Gabriel Honoré de Riquetti, conde de Mirabeau (11749-91) fue miembro de la facción liberal de la nobleza. Díscolo, rebelde, bohemio. Se destacó en el proceso revolucionario inicial (1789-91). Partidario de una monarquía constitucional, se presentó frente a sus pares del patriciado con proyectos que fueron furiosamente rechazados. Del período mencionado son los "Discursos en la Asamblea nacional" que acaba de publicar editorial Leviatán, con selección, traducción y notas de María Victoria Suárez.

Walter Benjamin decía de estos textos que permiten que "una determinada época salte del curso homogéneo de la historia; y del mismo modo hace saltar a una determinada vida de una época y a una obra determinada de la obra de una vida. El alcance de este procedimiento consiste en que la obra de una vida está conservada y suspendida en la obra, en la obra de una vida la época, y en la época el decurso completo de la historia".

Sus razonables discursos chocaron con la pésima fama que tenía entre esa nobleza a la que infructuosamente buscó convencer de que debía someterse a realizar algunos sacrificios. "Su mismo rostro -atroz cuando se le inyectaban los ojos y la boca se cubrían de espuma- prevenía en su contra", escribe Suárez.

En "Estados de Provenza-Aix" (1789), Mirabeau brega por la convocatoria general de los tres órdenes de la nación provenzal, analizando los principios reguladores de la equidad representativa.
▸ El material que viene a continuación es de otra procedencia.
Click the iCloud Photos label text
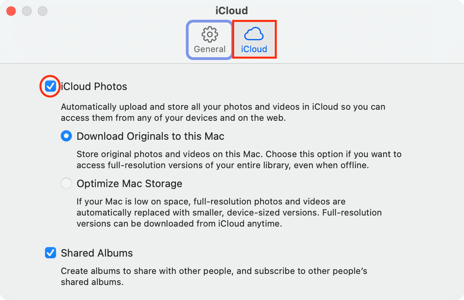 (x=94, y=86)
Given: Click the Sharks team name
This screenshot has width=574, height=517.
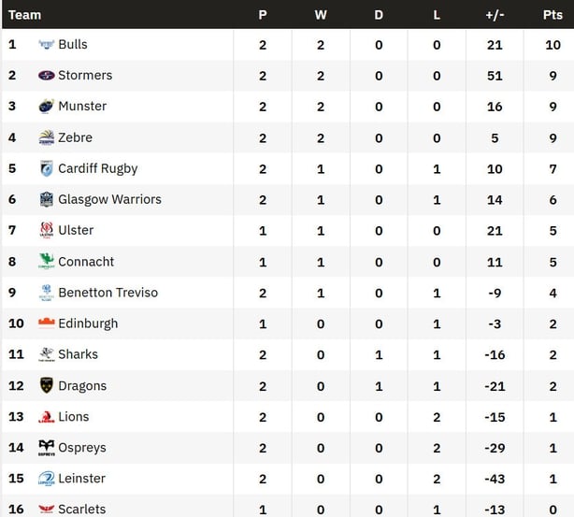Looking at the screenshot, I should 78,354.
En "Estados Generales", Mirabeau insiste en el reclamo de una reunión conjunta de los tres órdenes (de los comunes, la nobleza y el clero), introduciendo la nociones de voluntad popular, derecho natural, derecho público, ciudadano, igualdad, pueblo, razón, libertad y justicia. En "Asamblea nacional", Mirabeau presenta un proyecto de petición donde formula la idea de "revolución pura", que parece coincidir con una suerte de restauración del imperio, aunque atemperada por la Constitución.